Teal Inlet (Caleta Trullo), once named Evelyn Station, is a settlement on East Falkland, in the Falkland Islands, on the south shore of Salvador Water. It is overshadowed by Jack's Mountain.

== Name ==
It is unsure how the settlement arrived by its name; either the teal-blue waters of the inlet, or the teal ducks which are often found there.
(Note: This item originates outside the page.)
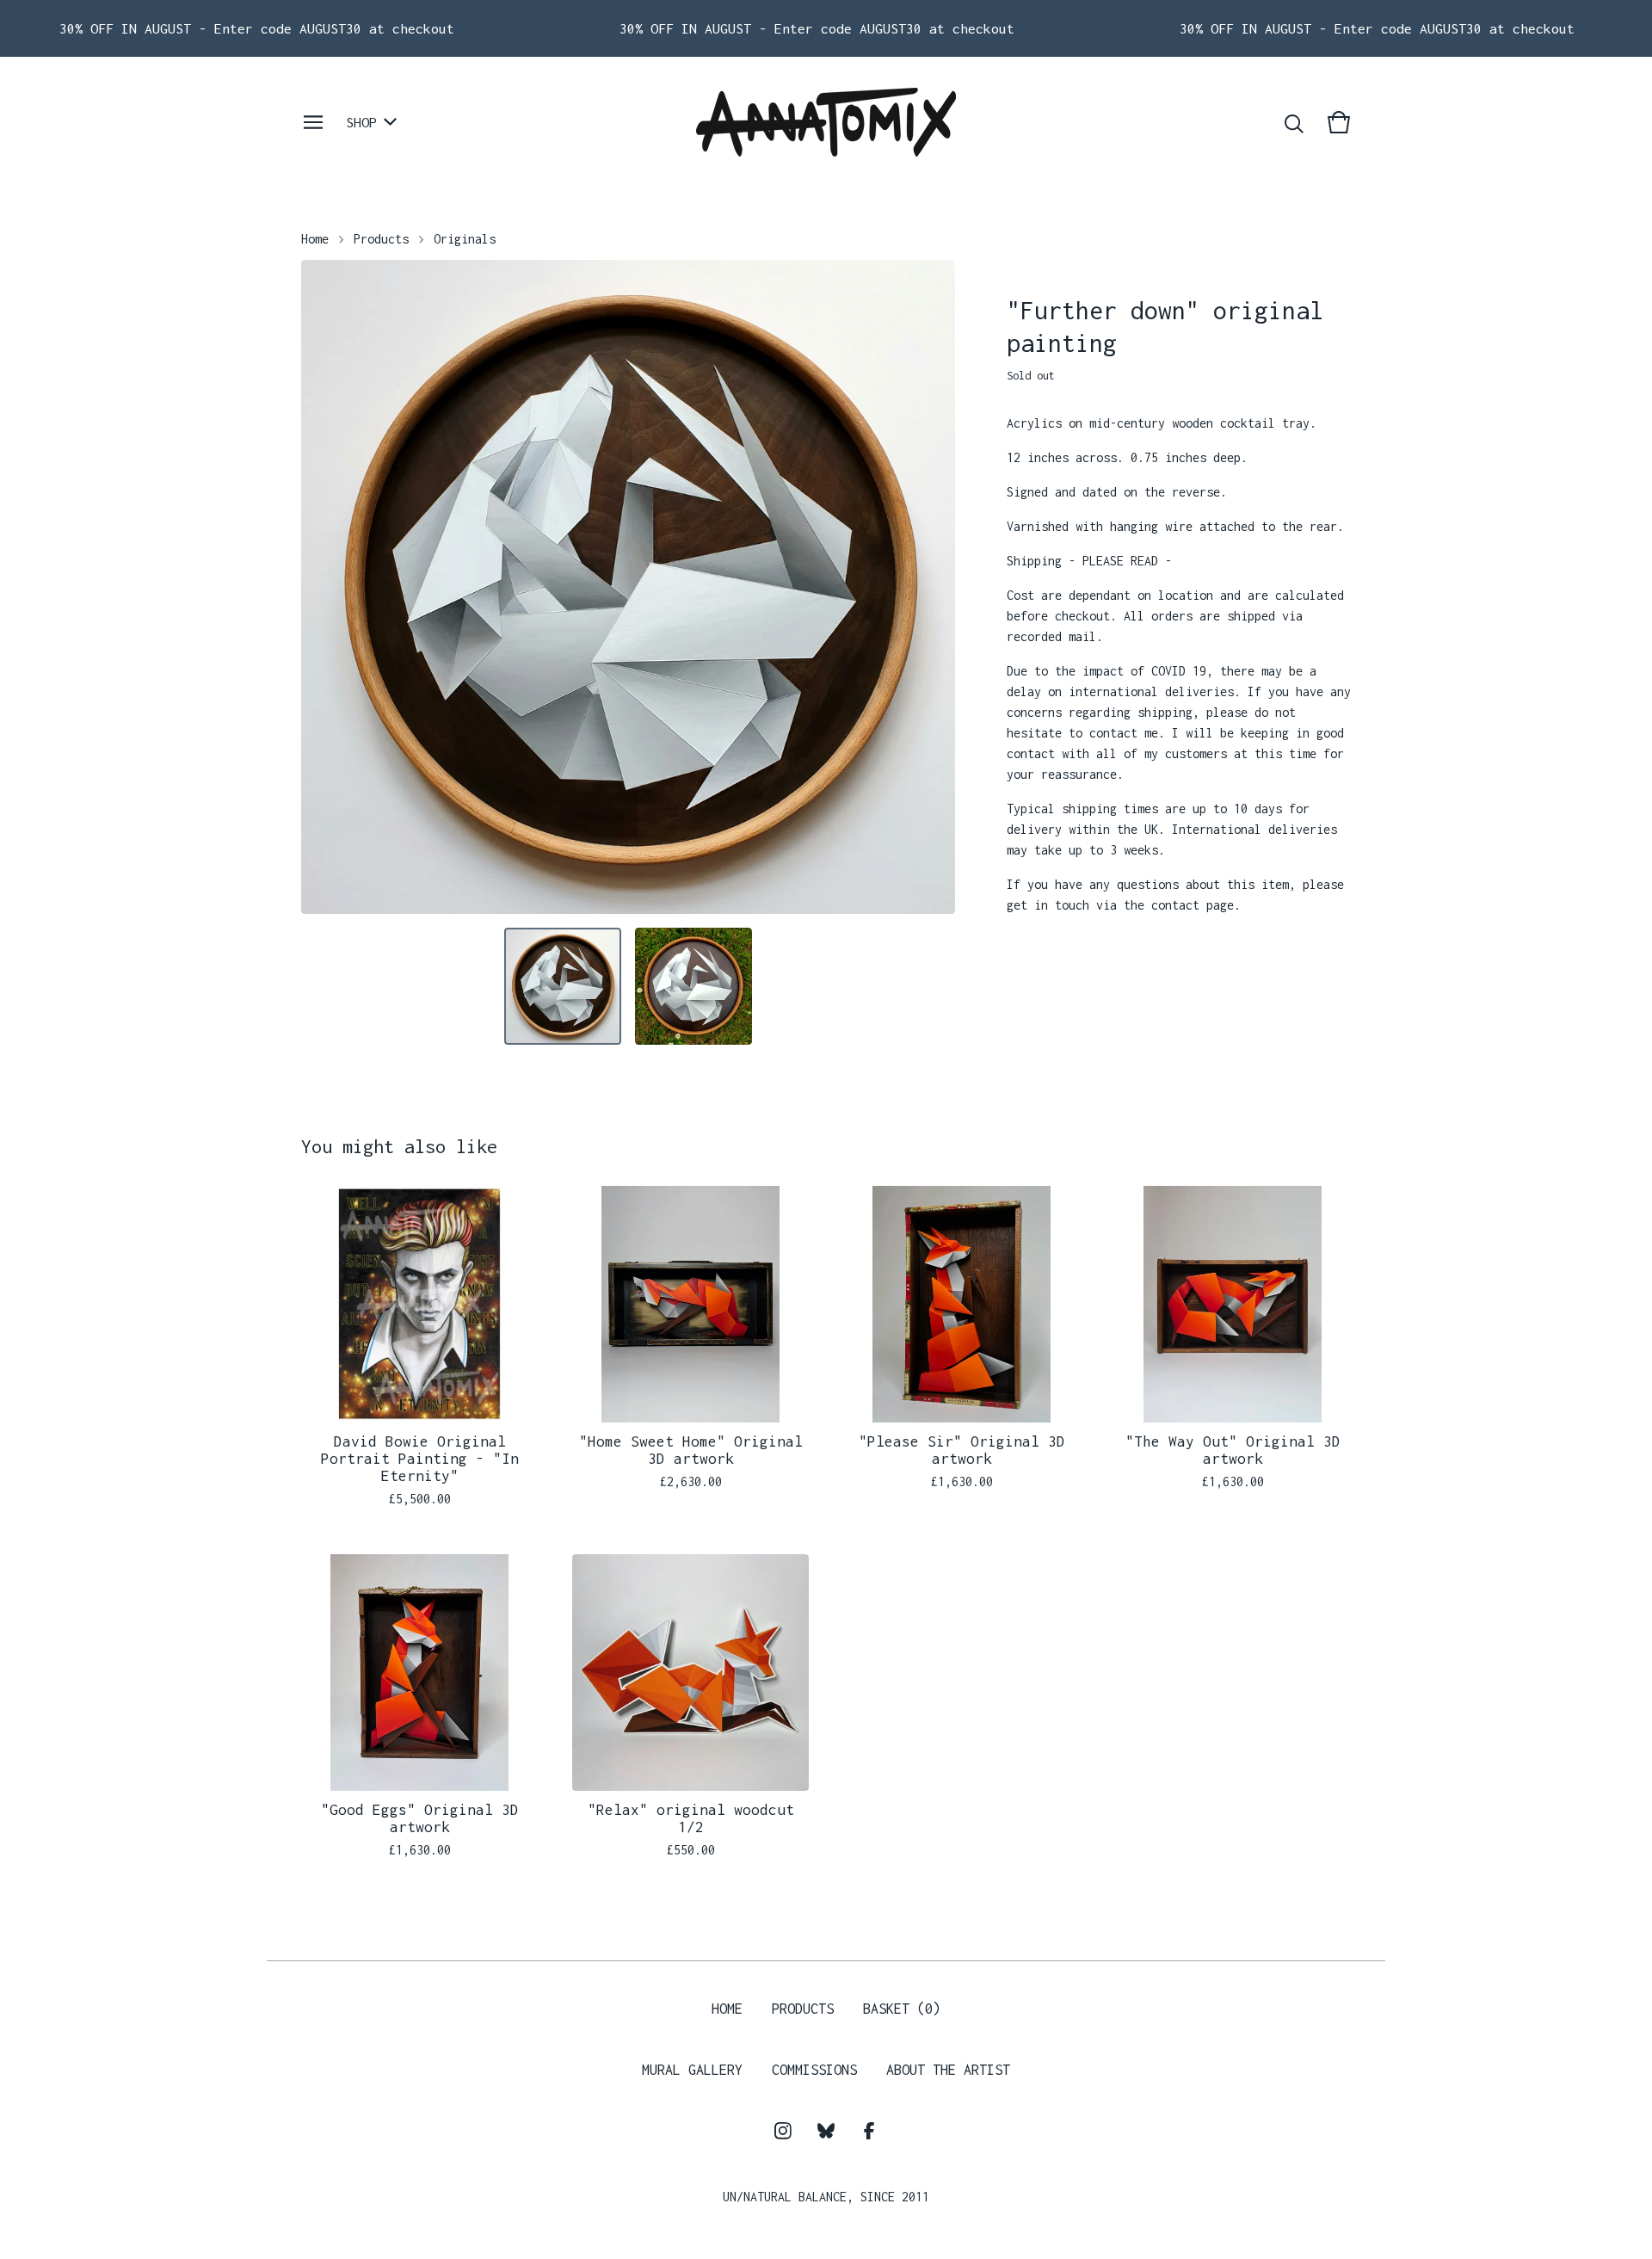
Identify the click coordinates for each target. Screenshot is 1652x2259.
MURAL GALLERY (692, 2069)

Its original name of Evelyn Station was after the daughter of the first farmer on the site, John James Felton.

== Economy ==
Sheep raising for the purposes of selling the wool is the primary occupation in the settlement.

== Geography ==
Teal Inlet is to the north-west of Stanley and takes about an hour to drive there. It has been noted that the settlement at Teal Inlet has a good selection of trees; the islands themselves are mostly unforested.

== Falklands War ==
The settlement played a minor part in the Falklands War, when British troops, who had established a bridgehead at San Carlos Water, divided into two, with one group going to fight at Goose Green and the other travelling along the northern part of East Falkland, by Teal Inlet. The inlet was liberated by British troops on 30 May 1982. Teal Inlet was used as a harbour of refuge by 11th MCM Squadron ships to shelter from air attacks by day during the final assault on Port Stanley, and the Royal Army Medical Corps established a field hospital there in 1982.

In July 2021, a 50 m by 50 m area of land at Teal Inlet was excavated in the hope of finding the remains of Argentine soldiers from the Falklands War. There was no suggestion of mistreatment, and the burial of the bodies at the site was said to have been done properly and with a religious ceremony. In August 2021, it was announced that the dig had not revealed any bodies.